Perched on his obsidian throne, Erebus thought to himself, his mind going back to the same question over and over again.
Where did it all go wrong?
The room was quiet and empty, echoing with every breath. It was cold, colder than his old home had been. Not that it mattered, though. He was never going back.
He could, however, do something about the emptiness. It was a small matter to convince the once-important demons to make the move with him, occupying the silent halls with their bustling chatter and heavy footsteps.
“They would go anywhere for you,” Astaroth had whispered to him, placing the crown on his head. Not for the first time, he wondered how, exactly, he’d ended up here.
Here, as in, sitting atop a frigid throne carved of black stone. Here, alone, in a room in a too-large house that would never feel like home. Here, along with the knowledge that, in the aftermath of his own father’s death, he’d garnered the support of thousands. Here, with the weight of a crown and the kingdom it came with resting heavy on his young head.
“Because what kind of parentless fifteen-year-old longs for a crown?” Erebus asked of the room. The stubbornly uninhabited space held no answers for him, of course. He still didn’t understand, presumably never would. Yes, his father was a widely respected man and he himself was often seen as a prodigy, but the fact remained that he was so young. How could they have trusted him to hold the crown, to heft the burden, to change the world?
“It is us, who live in the shadows, that will bring the change,” his father had said, over and over, his smile wide and his eyes crinkling at the edges. His father; an ever gentle and kind-hearted man. A king, once here and now gone. Erebus would never see him again.

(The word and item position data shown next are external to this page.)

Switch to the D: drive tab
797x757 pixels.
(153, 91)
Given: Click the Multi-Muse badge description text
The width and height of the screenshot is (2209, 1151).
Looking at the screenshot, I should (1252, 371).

Fresh, it stung like an open wound. Erebus couldn’t wait until the exposed flesh healed itself once more. The way it had again and again in his life. Wasn’t it tired, he thought, of everything it had been through? Because, after all of this time, nothing ever changed.
His father, Orpheus, had been so adamant that change was something to be brought. He had always acted as if change was just within reach, a tantalizingly bright fruit, close enough to touch.
And yet, he’d never taken it upon himself to initiate this change. He had let years pass under him, quiet and stealthy as a river, until time had reached up and drowned him in its cold, cruel embrace. How desperately he’d wanted the unification, for his people to walk the same sun-touched earth that the creatures, elves, they called themselves, lived on so many miles away. How easily that dream had slipped and evaporated with his illness, leaving Erebus alone with only a faint sense of longing for the world Orpheus saw, if only to fulfill that lost and broken hope.
Erebus wondered what such a world would look like. He pushed the too-large crown slipping down his hair back into its position absently, picturing it.
A world without duty, perhaps, one in which he wouldn’t have this title called “King”. One where Astaroth and Alcor wouldn’t have to hurt and kill to survive. He could see it in his mind, smiling and laughing alongside the other, newly freed royals, their crowns discarded and their thrones left empty as they enjoyed their simple youths.
He could see now that his father couldn’t bring change. Orpheus lacked what was needed to advance the kingdom of twilight, to guide them into the light.
Perhaps the genius that was the former king couldn’t do it, but maybe he could.
Allowing himself to relax for the first time in weeks, Erebus closed his eyes and began to plan.